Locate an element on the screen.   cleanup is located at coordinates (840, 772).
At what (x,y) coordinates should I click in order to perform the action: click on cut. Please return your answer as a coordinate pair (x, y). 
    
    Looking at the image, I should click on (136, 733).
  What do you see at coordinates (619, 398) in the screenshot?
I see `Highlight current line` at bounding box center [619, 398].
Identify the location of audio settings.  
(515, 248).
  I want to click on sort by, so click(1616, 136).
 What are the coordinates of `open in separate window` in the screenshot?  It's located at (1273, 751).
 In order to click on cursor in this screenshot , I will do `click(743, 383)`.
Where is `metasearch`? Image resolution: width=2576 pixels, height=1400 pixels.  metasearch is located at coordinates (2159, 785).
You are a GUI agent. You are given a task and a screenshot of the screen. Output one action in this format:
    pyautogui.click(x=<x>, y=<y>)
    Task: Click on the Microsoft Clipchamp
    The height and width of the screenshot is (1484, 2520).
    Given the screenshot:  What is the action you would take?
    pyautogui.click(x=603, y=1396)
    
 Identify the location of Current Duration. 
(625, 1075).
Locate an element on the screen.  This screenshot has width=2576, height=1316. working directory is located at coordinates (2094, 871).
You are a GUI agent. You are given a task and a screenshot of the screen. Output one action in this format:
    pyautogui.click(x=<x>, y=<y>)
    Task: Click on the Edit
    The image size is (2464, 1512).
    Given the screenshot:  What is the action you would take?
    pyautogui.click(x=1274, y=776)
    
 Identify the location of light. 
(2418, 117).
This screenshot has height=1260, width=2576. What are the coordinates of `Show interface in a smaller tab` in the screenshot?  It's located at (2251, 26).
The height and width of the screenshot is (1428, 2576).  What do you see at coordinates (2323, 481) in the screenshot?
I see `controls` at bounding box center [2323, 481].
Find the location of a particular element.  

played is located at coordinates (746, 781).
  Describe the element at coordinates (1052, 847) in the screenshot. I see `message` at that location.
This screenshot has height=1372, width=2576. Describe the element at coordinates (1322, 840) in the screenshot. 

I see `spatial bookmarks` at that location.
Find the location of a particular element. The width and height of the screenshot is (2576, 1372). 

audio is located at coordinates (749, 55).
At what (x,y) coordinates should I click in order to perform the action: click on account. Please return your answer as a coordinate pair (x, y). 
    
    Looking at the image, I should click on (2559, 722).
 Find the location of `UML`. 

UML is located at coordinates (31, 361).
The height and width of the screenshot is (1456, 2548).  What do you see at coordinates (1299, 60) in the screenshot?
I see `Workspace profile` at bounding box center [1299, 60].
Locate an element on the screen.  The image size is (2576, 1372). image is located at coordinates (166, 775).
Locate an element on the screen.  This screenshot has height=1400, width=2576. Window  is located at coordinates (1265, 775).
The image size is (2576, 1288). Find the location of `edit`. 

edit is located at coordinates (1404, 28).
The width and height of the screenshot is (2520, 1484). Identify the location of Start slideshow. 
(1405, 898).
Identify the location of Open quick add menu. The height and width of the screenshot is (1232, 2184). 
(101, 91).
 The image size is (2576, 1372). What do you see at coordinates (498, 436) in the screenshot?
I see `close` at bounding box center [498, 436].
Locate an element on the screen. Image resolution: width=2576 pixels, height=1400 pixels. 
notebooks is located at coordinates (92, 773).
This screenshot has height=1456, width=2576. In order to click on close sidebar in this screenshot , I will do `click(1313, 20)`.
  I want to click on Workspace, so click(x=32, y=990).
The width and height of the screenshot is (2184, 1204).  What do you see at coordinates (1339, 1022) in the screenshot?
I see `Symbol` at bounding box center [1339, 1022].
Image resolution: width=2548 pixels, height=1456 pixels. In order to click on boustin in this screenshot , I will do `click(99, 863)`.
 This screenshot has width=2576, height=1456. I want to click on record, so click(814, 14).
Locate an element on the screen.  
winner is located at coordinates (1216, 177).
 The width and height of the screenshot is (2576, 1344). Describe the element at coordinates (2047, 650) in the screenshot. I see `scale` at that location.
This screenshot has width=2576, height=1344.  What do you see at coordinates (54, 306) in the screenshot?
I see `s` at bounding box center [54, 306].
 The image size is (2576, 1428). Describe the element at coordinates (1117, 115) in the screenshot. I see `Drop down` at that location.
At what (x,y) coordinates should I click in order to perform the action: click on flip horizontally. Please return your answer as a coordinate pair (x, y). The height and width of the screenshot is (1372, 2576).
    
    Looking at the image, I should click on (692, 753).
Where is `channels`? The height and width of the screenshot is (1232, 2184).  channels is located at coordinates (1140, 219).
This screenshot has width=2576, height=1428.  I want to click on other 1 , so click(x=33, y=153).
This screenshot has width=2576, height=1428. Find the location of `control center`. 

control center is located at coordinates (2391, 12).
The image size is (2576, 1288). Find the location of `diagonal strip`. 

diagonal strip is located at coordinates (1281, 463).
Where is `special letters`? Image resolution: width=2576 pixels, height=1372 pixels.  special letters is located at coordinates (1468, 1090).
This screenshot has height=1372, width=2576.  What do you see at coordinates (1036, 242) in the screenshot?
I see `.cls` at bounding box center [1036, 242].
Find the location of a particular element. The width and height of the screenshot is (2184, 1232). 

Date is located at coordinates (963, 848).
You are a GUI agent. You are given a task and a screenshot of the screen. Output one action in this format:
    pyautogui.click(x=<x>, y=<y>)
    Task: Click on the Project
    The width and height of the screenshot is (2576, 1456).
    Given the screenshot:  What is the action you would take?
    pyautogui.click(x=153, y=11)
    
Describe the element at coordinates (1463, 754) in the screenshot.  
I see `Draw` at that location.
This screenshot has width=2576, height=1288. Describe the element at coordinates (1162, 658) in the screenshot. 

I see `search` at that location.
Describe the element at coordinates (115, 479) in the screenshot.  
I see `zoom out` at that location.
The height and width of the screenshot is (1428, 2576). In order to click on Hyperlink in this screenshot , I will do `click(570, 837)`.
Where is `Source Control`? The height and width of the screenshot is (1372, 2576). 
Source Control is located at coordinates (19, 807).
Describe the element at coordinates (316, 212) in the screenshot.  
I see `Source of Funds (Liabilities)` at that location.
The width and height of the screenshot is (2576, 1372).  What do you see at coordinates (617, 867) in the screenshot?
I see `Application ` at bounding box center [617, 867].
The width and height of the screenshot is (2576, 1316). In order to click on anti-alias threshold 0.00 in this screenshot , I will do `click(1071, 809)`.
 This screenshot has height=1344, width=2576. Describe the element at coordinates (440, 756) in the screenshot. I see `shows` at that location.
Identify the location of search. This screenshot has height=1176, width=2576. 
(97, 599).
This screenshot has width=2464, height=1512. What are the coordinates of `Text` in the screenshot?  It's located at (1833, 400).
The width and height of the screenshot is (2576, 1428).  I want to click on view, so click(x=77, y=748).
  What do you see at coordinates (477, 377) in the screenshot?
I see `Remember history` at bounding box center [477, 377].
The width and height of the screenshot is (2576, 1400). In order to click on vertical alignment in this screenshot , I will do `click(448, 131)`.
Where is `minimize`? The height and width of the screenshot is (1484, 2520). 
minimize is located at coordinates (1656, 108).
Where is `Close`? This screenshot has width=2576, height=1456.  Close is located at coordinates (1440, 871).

* * * * * * * * *

### The problem
Print every line of the records above again, with nothing changed.

### Solution below
Locate an element on the screen.   cleanup is located at coordinates (840, 772).
At what (x,y) coordinates should I click in order to perform the action: click on cut. Please return your answer as a coordinate pair (x, y). 
    
    Looking at the image, I should click on (136, 733).
  What do you see at coordinates (619, 398) in the screenshot?
I see `Highlight current line` at bounding box center [619, 398].
Identify the location of audio settings.  
(515, 248).
  I want to click on sort by, so click(1616, 136).
 What are the coordinates of `open in separate window` in the screenshot?  It's located at (1273, 751).
 In order to click on cursor in this screenshot , I will do `click(743, 383)`.
Where is `metasearch`? Image resolution: width=2576 pixels, height=1400 pixels.  metasearch is located at coordinates (2159, 785).
You are a GUI agent. You are given a task and a screenshot of the screen. Output one action in this format:
    pyautogui.click(x=<x>, y=<y>)
    Task: Click on the Microsoft Clipchamp
    The height and width of the screenshot is (1484, 2520).
    Given the screenshot:  What is the action you would take?
    pyautogui.click(x=603, y=1396)
    
 Identify the location of Current Duration. 
(625, 1075).
Locate an element on the screen.  This screenshot has width=2576, height=1316. working directory is located at coordinates (2094, 871).
You are a GUI agent. You are given a task and a screenshot of the screen. Output one action in this format:
    pyautogui.click(x=<x>, y=<y>)
    Task: Click on the Edit
    The image size is (2464, 1512).
    Given the screenshot:  What is the action you would take?
    pyautogui.click(x=1274, y=776)
    
 Identify the location of light. 
(2418, 117).
This screenshot has height=1260, width=2576. What are the coordinates of `Show interface in a smaller tab` in the screenshot?  It's located at (2251, 26).
The height and width of the screenshot is (1428, 2576).  What do you see at coordinates (2323, 481) in the screenshot?
I see `controls` at bounding box center [2323, 481].
Find the location of a particular element.  

played is located at coordinates (746, 781).
  Describe the element at coordinates (1052, 847) in the screenshot. I see `message` at that location.
This screenshot has height=1372, width=2576. Describe the element at coordinates (1322, 840) in the screenshot. 

I see `spatial bookmarks` at that location.
Find the location of a particular element. The width and height of the screenshot is (2576, 1372). 

audio is located at coordinates (749, 55).
At what (x,y) coordinates should I click in order to perform the action: click on account. Please return your answer as a coordinate pair (x, y). 
    
    Looking at the image, I should click on (2559, 722).
 Find the location of `UML`. 

UML is located at coordinates (31, 361).
The height and width of the screenshot is (1456, 2548).  What do you see at coordinates (1299, 60) in the screenshot?
I see `Workspace profile` at bounding box center [1299, 60].
Locate an element on the screen.  The image size is (2576, 1372). image is located at coordinates (166, 775).
Locate an element on the screen.  This screenshot has height=1400, width=2576. Window  is located at coordinates (1265, 775).
The image size is (2576, 1288). Find the location of `edit`. 

edit is located at coordinates (1404, 28).
The width and height of the screenshot is (2520, 1484). Identify the location of Start slideshow. 
(1405, 898).
Identify the location of Open quick add menu. The height and width of the screenshot is (1232, 2184). 
(101, 91).
 The image size is (2576, 1372). What do you see at coordinates (498, 436) in the screenshot?
I see `close` at bounding box center [498, 436].
Locate an element on the screen. Image resolution: width=2576 pixels, height=1400 pixels. 
notebooks is located at coordinates (92, 773).
This screenshot has height=1456, width=2576. In order to click on close sidebar in this screenshot , I will do `click(1313, 20)`.
  I want to click on Workspace, so click(x=32, y=990).
The width and height of the screenshot is (2184, 1204).  What do you see at coordinates (1339, 1022) in the screenshot?
I see `Symbol` at bounding box center [1339, 1022].
Image resolution: width=2548 pixels, height=1456 pixels. In order to click on boustin in this screenshot , I will do `click(99, 863)`.
 This screenshot has width=2576, height=1456. I want to click on record, so click(814, 14).
Locate an element on the screen.  
winner is located at coordinates (1216, 177).
 The width and height of the screenshot is (2576, 1344). Describe the element at coordinates (2047, 650) in the screenshot. I see `scale` at that location.
This screenshot has width=2576, height=1344.  What do you see at coordinates (54, 306) in the screenshot?
I see `s` at bounding box center [54, 306].
 The image size is (2576, 1428). Describe the element at coordinates (1117, 115) in the screenshot. I see `Drop down` at that location.
At what (x,y) coordinates should I click in order to perform the action: click on flip horizontally. Please return your answer as a coordinate pair (x, y). The height and width of the screenshot is (1372, 2576).
    
    Looking at the image, I should click on (692, 753).
Where is `channels`? The height and width of the screenshot is (1232, 2184).  channels is located at coordinates (1140, 219).
This screenshot has width=2576, height=1428.  I want to click on other 1 , so click(x=33, y=153).
This screenshot has width=2576, height=1428. Find the location of `control center`. 

control center is located at coordinates (2391, 12).
The image size is (2576, 1288). Find the location of `diagonal strip`. 

diagonal strip is located at coordinates (1281, 463).
Where is `special letters`? Image resolution: width=2576 pixels, height=1372 pixels.  special letters is located at coordinates (1468, 1090).
This screenshot has height=1372, width=2576.  What do you see at coordinates (1036, 242) in the screenshot?
I see `.cls` at bounding box center [1036, 242].
Find the location of a particular element. The width and height of the screenshot is (2184, 1232). 

Date is located at coordinates (963, 848).
You are a GUI agent. You are given a task and a screenshot of the screen. Output one action in this format:
    pyautogui.click(x=<x>, y=<y>)
    Task: Click on the Project
    The width and height of the screenshot is (2576, 1456).
    Given the screenshot:  What is the action you would take?
    pyautogui.click(x=153, y=11)
    
Describe the element at coordinates (1463, 754) in the screenshot.  
I see `Draw` at that location.
This screenshot has width=2576, height=1288. Describe the element at coordinates (1162, 658) in the screenshot. 

I see `search` at that location.
Describe the element at coordinates (115, 479) in the screenshot.  
I see `zoom out` at that location.
The height and width of the screenshot is (1428, 2576). In order to click on Hyperlink in this screenshot , I will do `click(570, 837)`.
Where is `Source Control`? The height and width of the screenshot is (1372, 2576). 
Source Control is located at coordinates (19, 807).
Describe the element at coordinates (316, 212) in the screenshot.  
I see `Source of Funds (Liabilities)` at that location.
The width and height of the screenshot is (2576, 1372).  What do you see at coordinates (617, 867) in the screenshot?
I see `Application ` at bounding box center [617, 867].
The width and height of the screenshot is (2576, 1316). In order to click on anti-alias threshold 0.00 in this screenshot , I will do `click(1071, 809)`.
 This screenshot has height=1344, width=2576. Describe the element at coordinates (440, 756) in the screenshot. I see `shows` at that location.
Identify the location of search. This screenshot has height=1176, width=2576. 
(97, 599).
This screenshot has width=2464, height=1512. What are the coordinates of `Text` in the screenshot?  It's located at (1833, 400).
The width and height of the screenshot is (2576, 1428).  I want to click on view, so click(x=77, y=748).
  What do you see at coordinates (477, 377) in the screenshot?
I see `Remember history` at bounding box center [477, 377].
The width and height of the screenshot is (2576, 1400). In order to click on vertical alignment in this screenshot , I will do `click(448, 131)`.
Where is `minimize`? The height and width of the screenshot is (1484, 2520). 
minimize is located at coordinates (1656, 108).
Where is `Close`? This screenshot has width=2576, height=1456.  Close is located at coordinates (1440, 871).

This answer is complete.